Diyarbakır Sağlık Platformu uyarmıştı!

Diyarbakır Sağlık Platformu’nun şehir merkezinde kurulan çadır kentlere ilişkin gözlemlerini aktaran ve yetkililere uyarıdan bulunan DTO Başkanı Elif Turan, şu ifadeleri kullanmıştı:  “Ne yazık ki, yeni düzenlenen kalıcı çadır kentte de sivil toplumun fikrine danışılmamıştır. Çadır kentin yerleştirileceği arazi; Merkez Yenişehir ilçesi, Silvan yolu üzeri, Dicle Nehrinin sağ sahilidir. Daha önce belediyenin hafriyat alanı olmasından kaynaklı asbest riski taşıyan bu alanın, önceki yıllarda Dicle Barajı kapağının kopması sonucu su altında kaldığı biliniyorken dolgu alanı olan bu alanın ciddi sel riski taşıdığını tekrar vurgulamak istiyoruz. Ayrıca Hewsel vadisinde bulunan bu alanın rüzgar koridoru olmasından dolayı çetin ve sert mevsim koşullarından dolayı çadırda ısınma problemi olabilir, kullanılacak sobalardan dolayı yangın riski taşımaktadır. Bu Çadır kentin kalıcı olmasından dolayı yaz aylarının sivrisineklerden dolayı sıtma ve bulaşıcı hastalık riskleri göz önünde bulundurulmalıdır.”

Yereli dinlemeyen merkeziyetçi kayyum yönetimleri kamu zararına yol açıyor

Yerel dinamiklerin ve konuyla ilgili Oda, Kurum ve STK’ların uyarılarını kulak arkası eden ve kent yönetiminde her konuda kafasına davranan kayyumlar deprem sonrası Dicle Nehri yatağına kurulan çadır kenti tahliye etme zorunda kaldı.

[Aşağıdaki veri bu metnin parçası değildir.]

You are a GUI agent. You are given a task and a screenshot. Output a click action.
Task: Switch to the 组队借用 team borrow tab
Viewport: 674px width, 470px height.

Olası sel, baraj kapaklarının patlaması, salgın ve boğulma tehlikelerine karşı yapılan uyarıları dikkate almayan Diyarbakır Valiliği ve kayyım yönetimindeki Diyarbakır Büyükşehir Belediyesi ile Çevre, Şehircilik ve İklim Değişikliği Bakanlığı Diyarbakır İl Müdürlüğü tarafından yapılmasında ısrar edilen çadır kentteki depremzedeler otobüslerle tahliye edildi. Depremzedeler kentteki Yeşilay Rehabilitasyon Merkezi ve bazı spor salonlarına yerleştirildi. Ardından çadır kenti kaldıran kayyum yönetimi, çadır kentin Dicle Nehri yatağına kurulmasından kaynaklı kamu zararı oluşmasına neden oldu. STK’ların uyarılarına aldırış etmeden bildiğini okuyan kayyumların söz konusu yanlış kararından dolayı kamuya verdiği zarar ise merak konusu.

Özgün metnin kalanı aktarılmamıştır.